Distinguish between Penetration, Skimming and Competitive pricing.
Penetration pricing means using lower initial price to capture as large a market as possible. Under penetration pricing a method, a low initial price is set to reach the mass market immediately. Skimming pricing means using a high introductory price to skim the cream of the demand. Under skimming pricing, an exporter launches a new product at a high price and later reducing the price gradually in order to tag new market segments.
Thus, skimming pricing is suitable when the buyers are not sensitive to price whereas penetration pricing is suitable when the buyers are sensitive to price.
Under competition pricing, an exporter cannot earn the margin that he decides to take. It all depends on the competition in the market. If a product is positioned in the highly competitive market, then no exporter is able to sell the goods at a price higher than that charged by the competing exporters. Thus, it is market that decides the amount of the margin an exporter can earn.

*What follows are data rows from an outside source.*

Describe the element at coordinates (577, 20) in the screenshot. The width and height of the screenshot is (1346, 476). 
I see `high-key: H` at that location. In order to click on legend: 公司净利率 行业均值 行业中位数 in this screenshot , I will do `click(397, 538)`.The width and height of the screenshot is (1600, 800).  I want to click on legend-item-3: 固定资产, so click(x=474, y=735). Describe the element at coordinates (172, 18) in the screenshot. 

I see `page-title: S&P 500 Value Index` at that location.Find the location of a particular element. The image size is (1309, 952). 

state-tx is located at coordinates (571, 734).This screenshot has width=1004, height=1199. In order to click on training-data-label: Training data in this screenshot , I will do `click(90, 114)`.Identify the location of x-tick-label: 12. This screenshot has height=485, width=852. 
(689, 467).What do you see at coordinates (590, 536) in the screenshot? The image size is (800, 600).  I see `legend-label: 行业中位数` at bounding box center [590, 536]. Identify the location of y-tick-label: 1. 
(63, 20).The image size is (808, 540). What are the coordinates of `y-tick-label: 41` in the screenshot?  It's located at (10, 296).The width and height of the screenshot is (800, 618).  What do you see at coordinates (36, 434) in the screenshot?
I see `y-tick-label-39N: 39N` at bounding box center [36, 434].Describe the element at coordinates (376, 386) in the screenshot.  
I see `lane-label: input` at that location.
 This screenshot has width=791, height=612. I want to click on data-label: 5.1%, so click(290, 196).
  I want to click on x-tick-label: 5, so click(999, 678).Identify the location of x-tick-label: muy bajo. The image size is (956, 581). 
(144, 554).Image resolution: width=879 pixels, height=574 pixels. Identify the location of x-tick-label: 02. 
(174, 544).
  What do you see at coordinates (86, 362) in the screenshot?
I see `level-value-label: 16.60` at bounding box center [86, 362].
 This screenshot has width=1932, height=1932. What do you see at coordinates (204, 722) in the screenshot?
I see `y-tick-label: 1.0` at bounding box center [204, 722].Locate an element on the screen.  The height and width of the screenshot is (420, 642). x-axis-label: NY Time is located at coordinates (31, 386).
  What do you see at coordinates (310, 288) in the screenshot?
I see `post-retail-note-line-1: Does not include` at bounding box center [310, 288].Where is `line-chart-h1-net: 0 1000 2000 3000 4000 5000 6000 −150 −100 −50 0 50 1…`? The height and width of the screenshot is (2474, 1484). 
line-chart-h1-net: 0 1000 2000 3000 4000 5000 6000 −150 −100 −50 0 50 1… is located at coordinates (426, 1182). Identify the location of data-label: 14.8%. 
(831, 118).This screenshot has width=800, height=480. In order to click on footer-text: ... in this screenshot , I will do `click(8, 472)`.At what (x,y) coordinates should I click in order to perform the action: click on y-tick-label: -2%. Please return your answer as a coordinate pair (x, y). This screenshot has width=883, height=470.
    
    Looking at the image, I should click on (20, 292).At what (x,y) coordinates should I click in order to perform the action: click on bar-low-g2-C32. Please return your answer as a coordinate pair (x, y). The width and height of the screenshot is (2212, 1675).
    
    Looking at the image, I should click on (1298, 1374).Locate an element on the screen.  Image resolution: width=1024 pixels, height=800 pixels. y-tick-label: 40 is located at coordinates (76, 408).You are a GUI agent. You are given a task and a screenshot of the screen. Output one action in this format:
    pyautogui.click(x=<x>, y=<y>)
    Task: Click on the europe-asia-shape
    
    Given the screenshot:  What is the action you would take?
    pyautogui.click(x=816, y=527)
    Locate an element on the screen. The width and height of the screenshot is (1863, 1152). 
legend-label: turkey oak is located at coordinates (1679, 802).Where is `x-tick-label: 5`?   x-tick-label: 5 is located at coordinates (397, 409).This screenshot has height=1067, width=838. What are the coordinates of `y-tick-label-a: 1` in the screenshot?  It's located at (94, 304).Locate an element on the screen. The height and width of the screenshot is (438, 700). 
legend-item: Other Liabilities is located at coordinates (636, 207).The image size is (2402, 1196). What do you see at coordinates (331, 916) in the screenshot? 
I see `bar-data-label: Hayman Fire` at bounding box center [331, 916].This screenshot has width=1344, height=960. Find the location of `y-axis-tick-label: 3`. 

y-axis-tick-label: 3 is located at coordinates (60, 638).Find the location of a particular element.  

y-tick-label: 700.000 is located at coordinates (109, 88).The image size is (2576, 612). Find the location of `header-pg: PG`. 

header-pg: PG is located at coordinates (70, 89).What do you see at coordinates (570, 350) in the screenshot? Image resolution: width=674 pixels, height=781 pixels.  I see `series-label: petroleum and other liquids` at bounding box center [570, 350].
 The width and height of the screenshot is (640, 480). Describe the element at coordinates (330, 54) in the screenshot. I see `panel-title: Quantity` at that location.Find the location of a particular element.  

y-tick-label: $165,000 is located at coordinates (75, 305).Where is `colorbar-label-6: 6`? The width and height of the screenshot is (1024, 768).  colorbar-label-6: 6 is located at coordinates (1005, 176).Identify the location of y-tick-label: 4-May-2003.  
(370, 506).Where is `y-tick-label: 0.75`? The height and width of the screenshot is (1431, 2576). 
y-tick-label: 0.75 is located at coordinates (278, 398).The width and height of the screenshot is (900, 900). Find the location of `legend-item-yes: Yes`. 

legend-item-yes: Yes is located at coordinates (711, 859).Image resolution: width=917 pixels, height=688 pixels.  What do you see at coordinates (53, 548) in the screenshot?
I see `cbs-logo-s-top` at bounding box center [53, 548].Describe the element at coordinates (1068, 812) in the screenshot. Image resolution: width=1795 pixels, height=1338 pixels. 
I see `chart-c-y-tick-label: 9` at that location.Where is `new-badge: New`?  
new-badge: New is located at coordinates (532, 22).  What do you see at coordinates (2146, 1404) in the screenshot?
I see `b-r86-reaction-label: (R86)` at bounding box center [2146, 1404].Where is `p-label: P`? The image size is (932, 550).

The exporter has to adjust the price quoted by him to conform to the competitive price level. In such a market situation, it is customer who sets the price and the exporter should be fully prepared to negotiate the price. This pricing policy is suitable in the case of consumer goods which have competitive market.
Exporter using the competition pricing may quote a price for the product that would discourage other exporters to enter the market or the exporter may quote the prices that are related to the price of a market leaders i.e., just below the price quoted by the market leader or higher than market leader in case the exporter has a better product.